22/01/2026
SPORT. BODY. SENSATION. TRUTHS THAT ARE NO LONGER COMFORTABLE.
After more than 30 years in sport –
as an ice hockey player, later an international referee, a triathlete, runner, gym-goer. I’ve come to conclusions that sound very different today than they once did.
For years, I treated my body as a tool.
A machine for results, ambition, and proving my worth.
Sport was my escape.
In theory healthier than alcohol or workaholism, but driven by the same mechanism:
running away from emotions, from silence, from myself.
I pushed my body to the limit.
At the cost of relationships.
At the cost of loved ones.
At the cost of sensation.
Until my body said: enough.
Not as a whisper. As an ultimatum.
Either I start listening,
or I will spend the rest of your life running through pain to avoid meeting yourself.
That’s when I understood something uncomfortable:
👉 Sport in its modern form is not health.
Even amateur sport. Sometimes especially amateur sport.
It creates frustration.
It steals what little time is left after work.
It gives the illusion of “doing something for yourself”,
while fueling a never-ending chase for results.
Modern sport has moved far away from the ancient Greek idea of
kalokagathia – harmony of body, mind, and character.

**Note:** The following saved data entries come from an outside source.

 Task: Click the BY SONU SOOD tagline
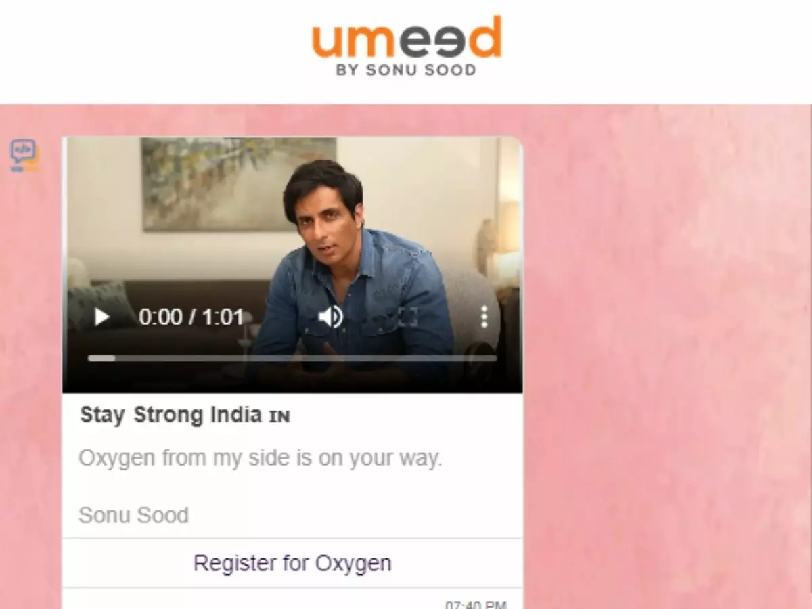click(x=407, y=70)
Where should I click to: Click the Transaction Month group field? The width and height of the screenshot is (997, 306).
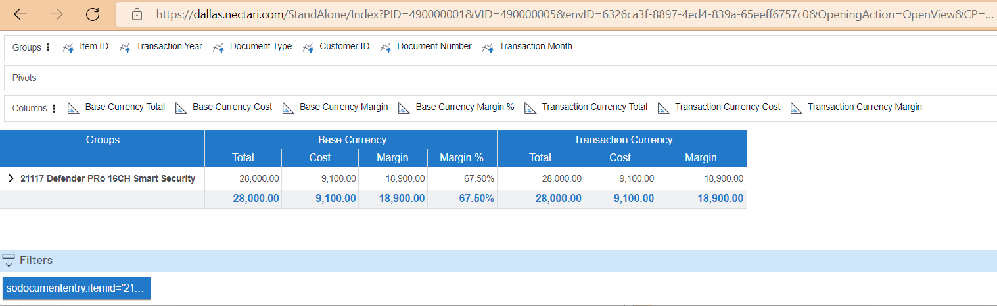(535, 47)
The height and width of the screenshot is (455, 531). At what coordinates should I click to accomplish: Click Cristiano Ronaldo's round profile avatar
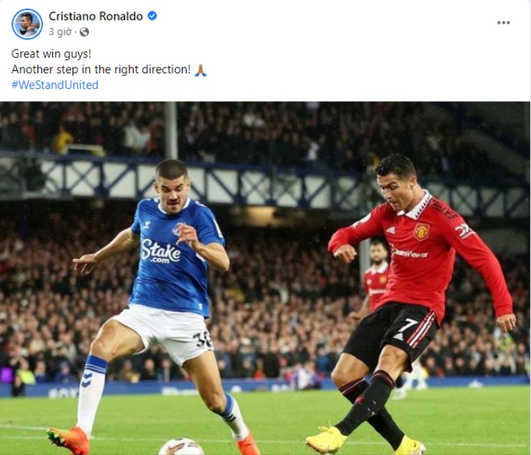[27, 24]
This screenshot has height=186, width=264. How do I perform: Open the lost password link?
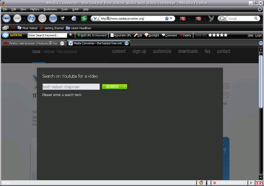point(67,51)
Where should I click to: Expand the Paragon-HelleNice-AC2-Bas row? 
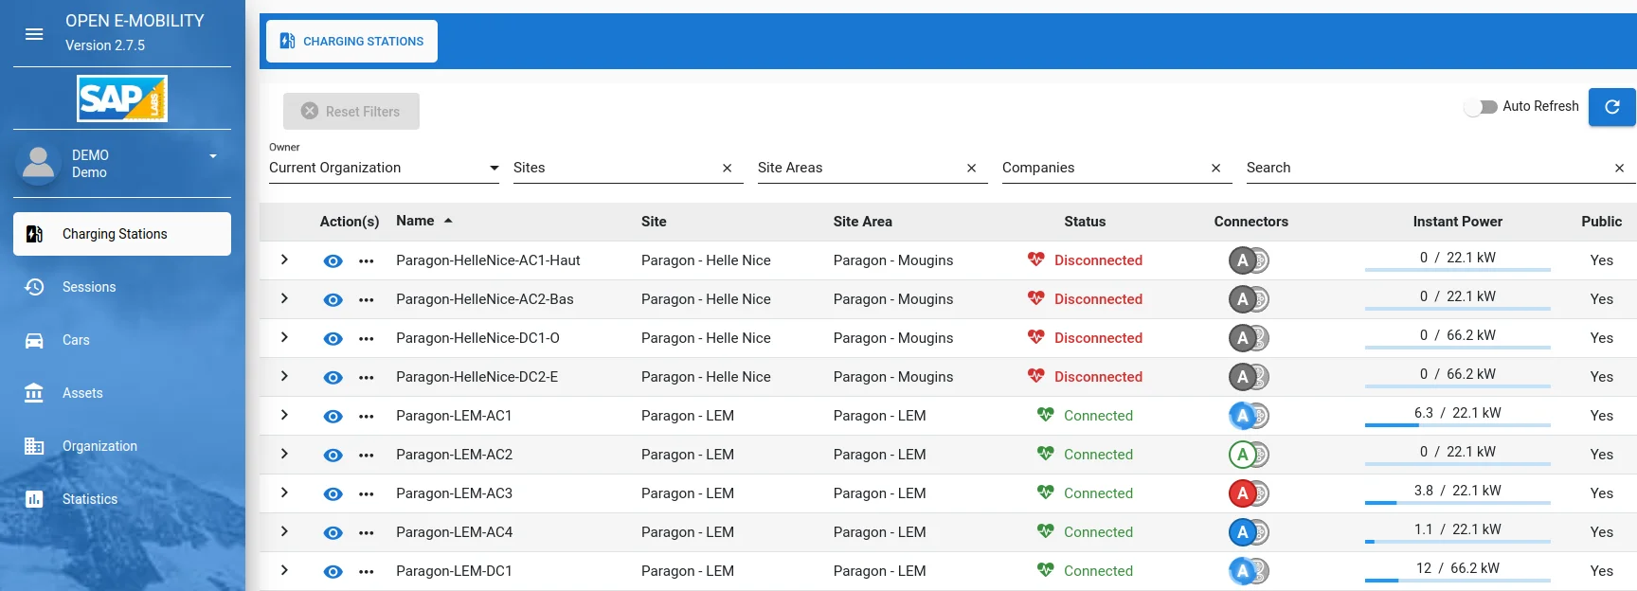point(284,298)
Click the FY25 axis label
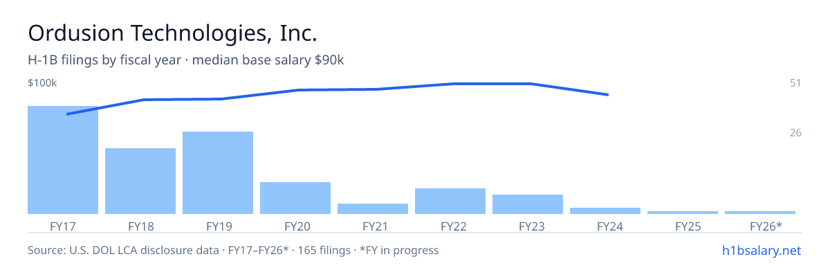This screenshot has width=830, height=277. (683, 226)
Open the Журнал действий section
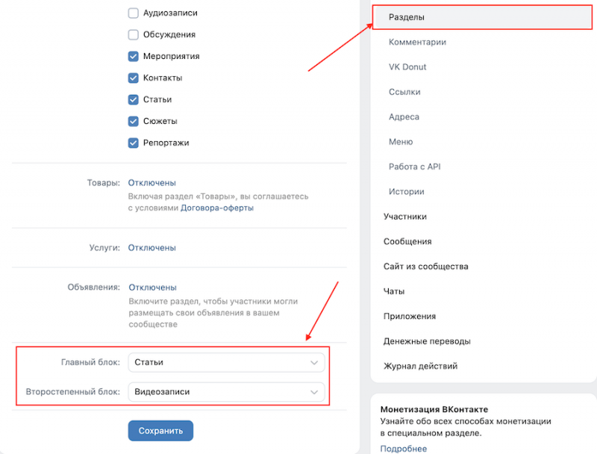The height and width of the screenshot is (454, 597). point(420,366)
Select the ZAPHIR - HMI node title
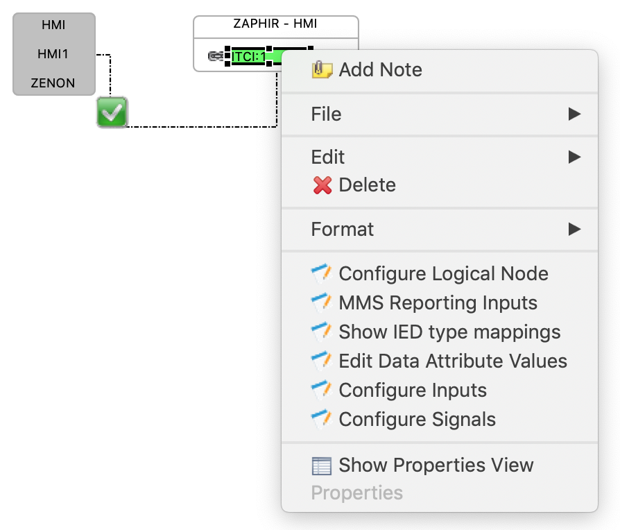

We’ve built an upside-down pyramid.
At the top: results, performance, numbers, control.
At the bottom: the body, expected to adapt and endure.
But it’s the opposite.
The body is the foundation.
On it we build relationships – with others and with ourselves.
Only then does meaning and direction appear.
Without sensing the body, the whole structure collapses.
That’s why today I move differently.
According to how I feel.
As much as my body needs.
Without pressure for outcomes.
That’s also why I gave up electronic gadgets.
Watches. Apps. Headphones.
They don’t teach you to listen.
They teach you to control.
They drown out breath and inner signals.
Without them, what remains is what truly matters:
breath, movement, bodily response, presence.
Today I rely on simple foundations:
daily mobility and gentle movement,
breath and awareness,
strength training, occasional intensity,
and recovery.
Not to be better.
But to be closer to myself.
Because the body is not a tool for releasing frustration.
It is the foundation of growth.
And the first teacher of truth.
One last thing.
Don’t look for the perfect sport.
Look for movement that brings you joy.
For some it’s dance.
For others, walking in the forest.
Swimming.
Yoga.
Climbing.
Cycling without counting kilometers.
Play. Exploration.
Movement doesn’t have to look “athletic”.
It has to be alive.
It should nourish you, not drain you.
When we truly start to feel our bodies,
sport stops being an escape
and becomes a form of presence.
And that is what I am learning now the most.